Il problema allora non sta nelle chiacchiere di questi giorni, ma nella "cruna dell'ago", la porta per la salvezza che si fa sempre più stretta.
Eppure la possibilità di fare qualcosa di incisivo, con l'entrata nell'euro e con la drastica riduzione degli interessi sul debito pubblico, l'abbiamo avuta a suo tempo, ma l'abbiamo gettata alle ortiche.
 
Ed è successo perché fondamentalmente non crediamo negli elementi e nelle idee che fanno civile una nazione.
Non crediamo nella scienza, preferiamo gli astrologi e suoi derivati.
Non crediamo nella formazione, tanto che non investiamo nel modo giusto nella scuola.
Non crediamo nei giovani, abbiamo infatti la classe dirigente più vecchia d'Europa se non del mondo.
Non crediamo nell'etica in politica che consideriamo debolezza, infatti la facciamo gestire a chi è dotato di carisma personale, di cinismo e di opportunismo scambiandoli per capacità di leadership.
Infine, e soprattutto, non crediamo nella comunità che consideriamo come campo da razziare, valendo per noi solo l'eterno egoistico refrain del "tengo famiglia".
 
Se gli italiani hanno queste idee del mondo, non possiamo pretendere che la classe politica sia molto diversa.
Essa è l'espressione diretta dei nostri modelli mentali, effetto non causa dei nostri mali. I nostri rappresentanti cambieranno solo quando cambieremo modo di pensare.

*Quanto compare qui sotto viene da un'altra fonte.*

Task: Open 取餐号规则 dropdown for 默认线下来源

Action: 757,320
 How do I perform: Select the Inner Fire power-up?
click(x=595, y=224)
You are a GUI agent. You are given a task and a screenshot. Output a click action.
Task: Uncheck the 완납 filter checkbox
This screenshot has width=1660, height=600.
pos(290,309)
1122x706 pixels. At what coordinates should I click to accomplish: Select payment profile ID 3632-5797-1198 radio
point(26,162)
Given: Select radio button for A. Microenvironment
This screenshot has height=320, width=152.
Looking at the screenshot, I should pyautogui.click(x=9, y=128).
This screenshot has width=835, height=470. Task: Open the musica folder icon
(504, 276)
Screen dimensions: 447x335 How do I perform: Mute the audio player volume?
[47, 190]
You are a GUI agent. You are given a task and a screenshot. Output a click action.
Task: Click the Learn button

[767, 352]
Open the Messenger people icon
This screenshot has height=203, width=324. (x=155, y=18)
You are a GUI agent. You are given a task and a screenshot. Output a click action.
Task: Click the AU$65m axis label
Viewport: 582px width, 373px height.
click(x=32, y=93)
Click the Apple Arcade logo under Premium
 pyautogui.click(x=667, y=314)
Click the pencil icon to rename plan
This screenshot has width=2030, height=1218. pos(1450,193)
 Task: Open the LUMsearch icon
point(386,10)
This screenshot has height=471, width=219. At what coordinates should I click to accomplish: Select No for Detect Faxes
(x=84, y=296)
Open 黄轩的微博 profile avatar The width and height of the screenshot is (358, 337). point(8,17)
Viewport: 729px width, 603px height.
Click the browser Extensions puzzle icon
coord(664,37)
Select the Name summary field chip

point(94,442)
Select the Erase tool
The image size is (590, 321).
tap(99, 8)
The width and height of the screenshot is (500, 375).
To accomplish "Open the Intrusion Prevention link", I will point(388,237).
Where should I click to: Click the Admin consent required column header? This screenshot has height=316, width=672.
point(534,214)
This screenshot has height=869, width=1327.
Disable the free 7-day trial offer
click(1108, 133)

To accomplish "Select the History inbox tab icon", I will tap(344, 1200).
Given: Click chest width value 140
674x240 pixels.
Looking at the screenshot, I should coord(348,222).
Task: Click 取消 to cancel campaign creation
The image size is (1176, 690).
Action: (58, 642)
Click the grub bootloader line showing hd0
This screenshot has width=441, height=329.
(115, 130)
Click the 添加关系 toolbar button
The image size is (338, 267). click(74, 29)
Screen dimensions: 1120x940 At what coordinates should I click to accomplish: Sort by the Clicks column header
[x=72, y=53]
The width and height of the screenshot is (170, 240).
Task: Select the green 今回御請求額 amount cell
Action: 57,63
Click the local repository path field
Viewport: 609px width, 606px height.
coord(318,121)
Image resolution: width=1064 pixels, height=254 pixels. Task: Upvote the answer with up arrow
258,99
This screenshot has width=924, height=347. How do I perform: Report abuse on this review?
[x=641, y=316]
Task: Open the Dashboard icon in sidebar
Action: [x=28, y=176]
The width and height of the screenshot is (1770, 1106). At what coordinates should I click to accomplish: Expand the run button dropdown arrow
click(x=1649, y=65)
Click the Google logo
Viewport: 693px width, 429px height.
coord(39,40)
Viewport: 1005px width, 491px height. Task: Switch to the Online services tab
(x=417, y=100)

I modelli mentali si creano in gioventù, sono legati strettamente alla formazione scolastica.
Volere il cambiamento di una società significa prima di tutto riformare il luogo e le attività della scuola.
Sfortunatamente una delle istituzioni più bistrattate è proprio quella scolastica, struttura progettata per i professori e non per gli studenti, spesso infestata di mediocri senza arte né parte, carrozzone in cui regna incontrastato il nepotismo, la mancanza di produttività, l'insofferenza per l'innovazione, l'impreparazione alla didattica, dove non si forgiano le nuove leve ma si progettano le loro future frustrazioni e dove quei pochi professori che si impegnano si sentono tutti i giorni presi in giro dai colleghi che sottovoce, insinuando, dicono loro: "ma chi te lo fa fare".
 
Per liberarci di questi fardelli dovremmo allora avere il coraggio di salvare almeno i nostri figli, investendo concretamente sulle generazioni future per cercare di farle passare, almeno loro, per la cruna dell'ago.